Boise’s City Council last summer did something pretty dramatic. In order to begin to fill demand for downtown housing, they announced a plan to award award grants and loan guarantees for apartments and condominiums in their downtown core. The goal? 1,000 new housing units within five years. Surprisingly, it’s not too ridiculous of an idea. Numerous developers have already jumped into the fray, planning to make use of special financing options, help with water and sewer from the local urban renewal agency, and of course, these grants.
It’s time Spokane set such an ambitious goal. 1,000 downtown units by 2020. Mark my words: we will make it happen. And we will do it with an attractive mix of housing options–from low-income apartments to luxury condominiums. Already Ron Wells plans to spend nearly $18 million remodeling the Ridpath Hotel into 200 low- and lower-middle income apartments and six luxury condominiums. Assuming this project reaches completion (Wells’ track record speaks for itself, although the Ridpath project has been plagued by delays), we’d be already one-fifth of the way to our goal. We could easily reach our goal if more developers jump on board. But they have to have some sort of incentive in place.
Adding residential to the mix downtown grows the population without increasing traffic or overburdening critical public services, like water, sewer, and fire protection. It adds more eyes to the street, reducing crime and making urban places more inviting for shoppers and residents alike. Suddenly the STA Plaza becomes an amenity, rather than a supposed eyesore. And perhaps most importantly, it grows the local economy by orders of magnitude. More residents downtown means more customers for local businesses like Nudo and Boots Bakery. It means more patrons at the Bartlett and more users on the Centennial Trail and in Riverfront Park. It means we’ll be better taking advantage of all that Spokane and the region has to offer. Moreover, study after study has proven that millennials and baby boomers alike prefer to live where all of their services are within easy walking distance. What better place than downtown?

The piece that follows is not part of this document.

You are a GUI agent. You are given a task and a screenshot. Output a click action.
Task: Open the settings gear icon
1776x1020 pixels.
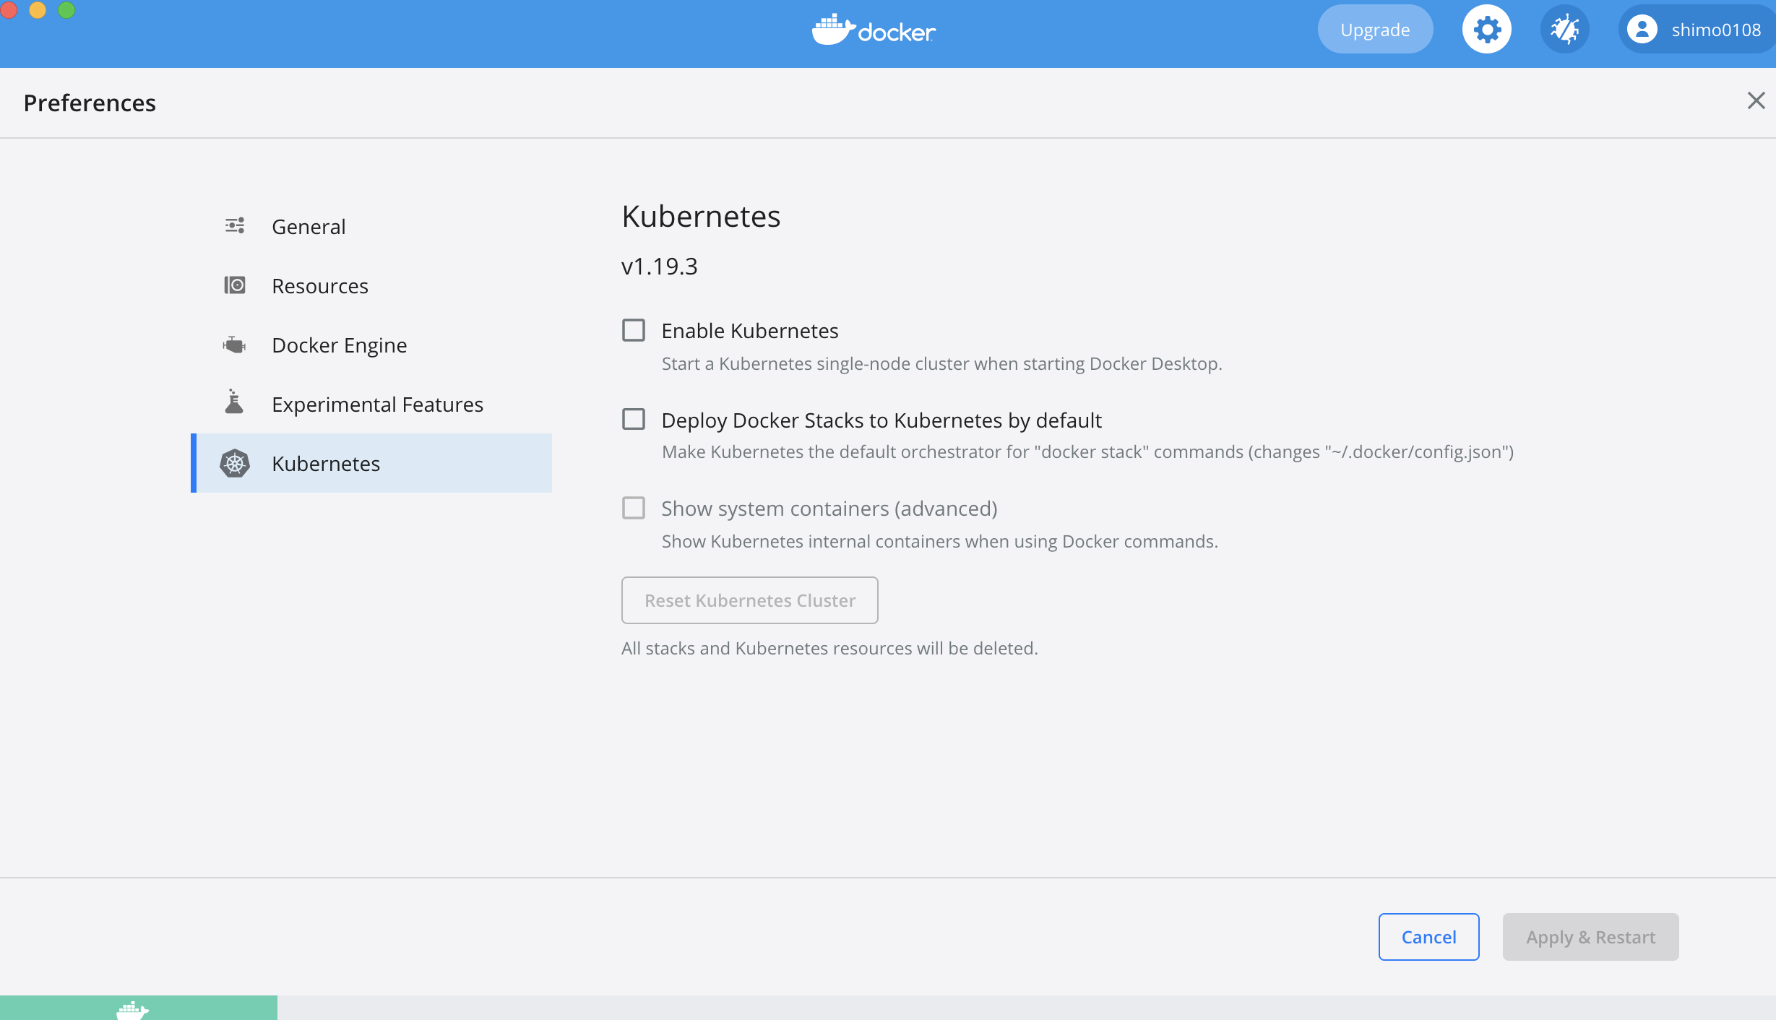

Incentives need not be large. Boise is using a $150,000 fund from federal grants and lease payments on city-owned railroad right-of-way. Spokane certainly can find a chunk of money in its budget to make a similar investment. Perhaps a larger contribution or some creative development agreement could fill in the Rookery Block hole, or create a beautiful apartment/condominium complex across the street from a soon-to-be-revitalized Riverfront Park.
It’s time. Spokane is waiting. Having residents downtown pays long-term dividends. Let’s reinvest in downtown.